[Opening INPUT DATA section]

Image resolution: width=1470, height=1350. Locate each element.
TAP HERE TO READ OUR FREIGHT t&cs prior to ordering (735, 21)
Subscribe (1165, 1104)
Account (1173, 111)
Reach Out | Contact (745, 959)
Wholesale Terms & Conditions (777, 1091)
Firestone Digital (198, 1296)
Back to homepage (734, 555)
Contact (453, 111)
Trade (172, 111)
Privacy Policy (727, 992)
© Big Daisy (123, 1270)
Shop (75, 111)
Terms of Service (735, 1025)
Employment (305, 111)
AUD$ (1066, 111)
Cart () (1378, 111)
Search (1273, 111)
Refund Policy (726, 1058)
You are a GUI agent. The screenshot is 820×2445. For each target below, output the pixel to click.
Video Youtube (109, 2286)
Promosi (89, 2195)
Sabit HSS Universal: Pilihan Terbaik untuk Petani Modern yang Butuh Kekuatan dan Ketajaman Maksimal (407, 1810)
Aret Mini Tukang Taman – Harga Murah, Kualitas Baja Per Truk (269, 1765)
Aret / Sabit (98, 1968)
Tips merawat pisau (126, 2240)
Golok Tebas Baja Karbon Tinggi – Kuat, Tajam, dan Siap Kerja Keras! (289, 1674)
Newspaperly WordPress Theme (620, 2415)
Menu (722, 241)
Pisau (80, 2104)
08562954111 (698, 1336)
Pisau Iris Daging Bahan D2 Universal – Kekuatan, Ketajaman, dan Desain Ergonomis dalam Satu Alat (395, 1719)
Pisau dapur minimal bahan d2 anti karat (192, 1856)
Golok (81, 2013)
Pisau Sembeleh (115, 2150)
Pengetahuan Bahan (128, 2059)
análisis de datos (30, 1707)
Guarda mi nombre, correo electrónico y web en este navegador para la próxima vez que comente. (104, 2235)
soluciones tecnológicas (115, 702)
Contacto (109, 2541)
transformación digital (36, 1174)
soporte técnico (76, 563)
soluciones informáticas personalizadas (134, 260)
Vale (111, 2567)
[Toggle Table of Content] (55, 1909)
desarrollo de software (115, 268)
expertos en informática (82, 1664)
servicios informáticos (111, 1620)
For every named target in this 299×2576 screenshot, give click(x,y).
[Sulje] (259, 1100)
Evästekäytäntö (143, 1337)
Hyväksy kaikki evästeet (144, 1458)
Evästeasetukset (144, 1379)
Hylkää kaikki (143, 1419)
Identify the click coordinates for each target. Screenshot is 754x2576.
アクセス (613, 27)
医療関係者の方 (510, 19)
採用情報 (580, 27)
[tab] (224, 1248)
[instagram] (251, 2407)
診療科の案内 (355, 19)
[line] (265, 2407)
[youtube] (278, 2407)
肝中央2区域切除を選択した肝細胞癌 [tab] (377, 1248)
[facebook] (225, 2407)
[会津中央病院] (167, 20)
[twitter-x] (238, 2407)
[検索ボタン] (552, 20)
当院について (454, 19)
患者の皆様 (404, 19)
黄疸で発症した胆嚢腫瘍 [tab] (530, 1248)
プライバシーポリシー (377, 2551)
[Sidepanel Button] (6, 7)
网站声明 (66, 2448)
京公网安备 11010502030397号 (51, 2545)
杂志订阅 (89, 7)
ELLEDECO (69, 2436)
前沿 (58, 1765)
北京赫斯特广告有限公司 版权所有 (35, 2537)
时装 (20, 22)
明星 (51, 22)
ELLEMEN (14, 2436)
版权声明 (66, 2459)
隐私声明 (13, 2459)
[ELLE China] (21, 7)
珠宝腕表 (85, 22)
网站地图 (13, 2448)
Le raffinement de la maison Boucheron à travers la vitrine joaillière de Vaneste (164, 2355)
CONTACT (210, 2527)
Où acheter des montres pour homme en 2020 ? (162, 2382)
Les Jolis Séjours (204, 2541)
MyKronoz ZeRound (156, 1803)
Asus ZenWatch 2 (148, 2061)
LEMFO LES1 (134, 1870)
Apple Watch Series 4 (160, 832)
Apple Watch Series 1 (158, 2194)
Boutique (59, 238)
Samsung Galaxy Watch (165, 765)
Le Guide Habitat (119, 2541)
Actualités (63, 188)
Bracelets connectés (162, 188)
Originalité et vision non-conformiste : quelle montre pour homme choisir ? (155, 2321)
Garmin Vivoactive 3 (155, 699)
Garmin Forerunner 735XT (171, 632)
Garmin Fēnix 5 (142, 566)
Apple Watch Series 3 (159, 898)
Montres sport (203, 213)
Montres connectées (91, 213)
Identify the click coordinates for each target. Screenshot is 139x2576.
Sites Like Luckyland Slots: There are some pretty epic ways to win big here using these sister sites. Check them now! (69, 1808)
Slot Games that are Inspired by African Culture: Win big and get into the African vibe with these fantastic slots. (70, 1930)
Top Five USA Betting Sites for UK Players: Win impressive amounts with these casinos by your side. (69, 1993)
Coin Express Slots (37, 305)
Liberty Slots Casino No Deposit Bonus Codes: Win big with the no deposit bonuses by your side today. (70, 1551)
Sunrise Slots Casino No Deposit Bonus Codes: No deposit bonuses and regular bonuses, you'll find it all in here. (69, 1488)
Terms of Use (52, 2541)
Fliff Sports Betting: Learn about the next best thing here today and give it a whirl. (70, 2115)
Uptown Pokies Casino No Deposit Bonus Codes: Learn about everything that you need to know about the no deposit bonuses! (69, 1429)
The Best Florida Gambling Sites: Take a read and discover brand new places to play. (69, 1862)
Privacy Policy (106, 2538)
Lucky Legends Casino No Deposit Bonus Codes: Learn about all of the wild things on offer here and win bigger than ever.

[Closing INPUT DATA section]

- EXERCISE REQUIREMENTS
A word-for-word restatement of the data above is required.

- ANSWER SPACE
Image resolution: width=1470, height=1350. Locate each element.
TAP HERE TO READ OUR FREIGHT t&cs prior to ordering (735, 21)
Subscribe (1165, 1104)
Account (1173, 111)
Reach Out | Contact (745, 959)
Wholesale Terms & Conditions (777, 1091)
Firestone Digital (198, 1296)
Back to homepage (734, 555)
Contact (453, 111)
Trade (172, 111)
Privacy Policy (727, 992)
© Big Daisy (123, 1270)
Shop (75, 111)
Terms of Service (735, 1025)
Employment (305, 111)
AUD$ (1066, 111)
Cart () (1378, 111)
Search (1273, 111)
Refund Policy (726, 1058)
You are a GUI agent. The screenshot is 820×2445. For each target below, output the pixel to click.
Video Youtube (109, 2286)
Promosi (89, 2195)
Sabit HSS Universal: Pilihan Terbaik untuk Petani Modern yang Butuh Kekuatan dan Ketajaman Maksimal (407, 1810)
Aret Mini Tukang Taman – Harga Murah, Kualitas Baja Per Truk (269, 1765)
Aret / Sabit (98, 1968)
Tips merawat pisau (126, 2240)
Golok Tebas Baja Karbon Tinggi – Kuat, Tajam, dan Siap Kerja Keras! (289, 1674)
Newspaperly WordPress Theme (620, 2415)
Menu (722, 241)
Pisau (80, 2104)
08562954111 (698, 1336)
Pisau Iris Daging Bahan D2 Universal – Kekuatan, Ketajaman, dan Desain Ergonomis dalam Satu Alat (395, 1719)
Pisau dapur minimal bahan d2 anti karat (192, 1856)
Golok (81, 2013)
Pisau Sembeleh (115, 2150)
Pengetahuan Bahan (128, 2059)
análisis de datos (30, 1707)
Guarda mi nombre, correo electrónico y web en este navegador para la próxima vez que comente. (104, 2235)
soluciones tecnológicas (115, 702)
Contacto (109, 2541)
transformación digital (36, 1174)
soporte técnico (76, 563)
soluciones informáticas personalizadas (134, 260)
Vale (111, 2567)
[Toggle Table of Content] (55, 1909)
desarrollo de software (115, 268)
expertos en informática (82, 1664)
servicios informáticos (111, 1620)
For every named target in this 299×2576 screenshot, give click(x,y).
[Sulje] (259, 1100)
Evästekäytäntö (143, 1337)
Hyväksy kaikki evästeet (144, 1458)
Evästeasetukset (144, 1379)
Hylkää kaikki (143, 1419)
Identify the click coordinates for each target. Screenshot is 754x2576.
アクセス (613, 27)
医療関係者の方 (510, 19)
採用情報 (580, 27)
[tab] (224, 1248)
[instagram] (251, 2407)
診療科の案内 (355, 19)
[line] (265, 2407)
[youtube] (278, 2407)
肝中央2区域切除を選択した肝細胞癌 [tab] (377, 1248)
[facebook] (225, 2407)
[会津中央病院] (167, 20)
[twitter-x] (238, 2407)
[検索ボタン] (552, 20)
当院について (454, 19)
患者の皆様 (404, 19)
黄疸で発症した胆嚢腫瘍 [tab] (530, 1248)
プライバシーポリシー (377, 2551)
[Sidepanel Button] (6, 7)
网站声明 (66, 2448)
京公网安备 11010502030397号 (51, 2545)
杂志订阅 (89, 7)
ELLEDECO (69, 2436)
前沿 (58, 1765)
北京赫斯特广告有限公司 版权所有 (35, 2537)
时装 (20, 22)
明星 (51, 22)
ELLEMEN (14, 2436)
版权声明 (66, 2459)
隐私声明 (13, 2459)
[ELLE China] (21, 7)
珠宝腕表 (85, 22)
网站地图 (13, 2448)
Le raffinement de la maison Boucheron à travers la vitrine joaillière de Vaneste (164, 2355)
CONTACT (210, 2527)
Où acheter des montres pour homme en 2020 ? (162, 2382)
Les Jolis Séjours (204, 2541)
MyKronoz ZeRound (156, 1803)
Asus ZenWatch 2 (148, 2061)
LEMFO LES1 (134, 1870)
Apple Watch Series 4 (160, 832)
Apple Watch Series 1 (158, 2194)
Boutique (59, 238)
Samsung Galaxy Watch (165, 765)
Le Guide Habitat (119, 2541)
Actualités (63, 188)
Bracelets connectés (162, 188)
Originalité et vision non-conformiste : quelle montre pour homme choisir ? (155, 2321)
Garmin Vivoactive 3 (155, 699)
Garmin Forerunner 735XT (171, 632)
Garmin Fēnix 5 (142, 566)
Apple Watch Series 3 (159, 898)
Montres sport (203, 213)
Montres connectées (91, 213)
Identify the click coordinates for each target. Screenshot is 139x2576.
Sites Like Luckyland Slots: There are some pretty epic ways to win big here using these sister sites. Check them now! (69, 1808)
Slot Games that are Inspired by African Culture: Win big and get into the African vibe with these fantastic slots. (70, 1930)
Top Five USA Betting Sites for UK Players: Win impressive amounts with these casinos by your side. (69, 1993)
Coin Express Slots (37, 305)
Liberty Slots Casino No Deposit Bonus Codes: Win big with the no deposit bonuses by your side today. (70, 1551)
Sunrise Slots Casino No Deposit Bonus Codes: No deposit bonuses and regular bonuses, you'll find it all in here. (69, 1488)
Terms of Use (52, 2541)
Fliff Sports Betting: Learn about the next best thing here today and give it a whirl. (70, 2115)
Uptown Pokies Casino No Deposit Bonus Codes: Learn about everything that you need to know about the no deposit bonuses! (69, 1429)
The Best Florida Gambling Sites: Take a read and discover brand new places to play. (69, 1862)
Privacy Policy (106, 2538)
Lucky Legends Casino No Deposit Bonus Codes: Learn about all of the wild things on offer here and win bigger than ever.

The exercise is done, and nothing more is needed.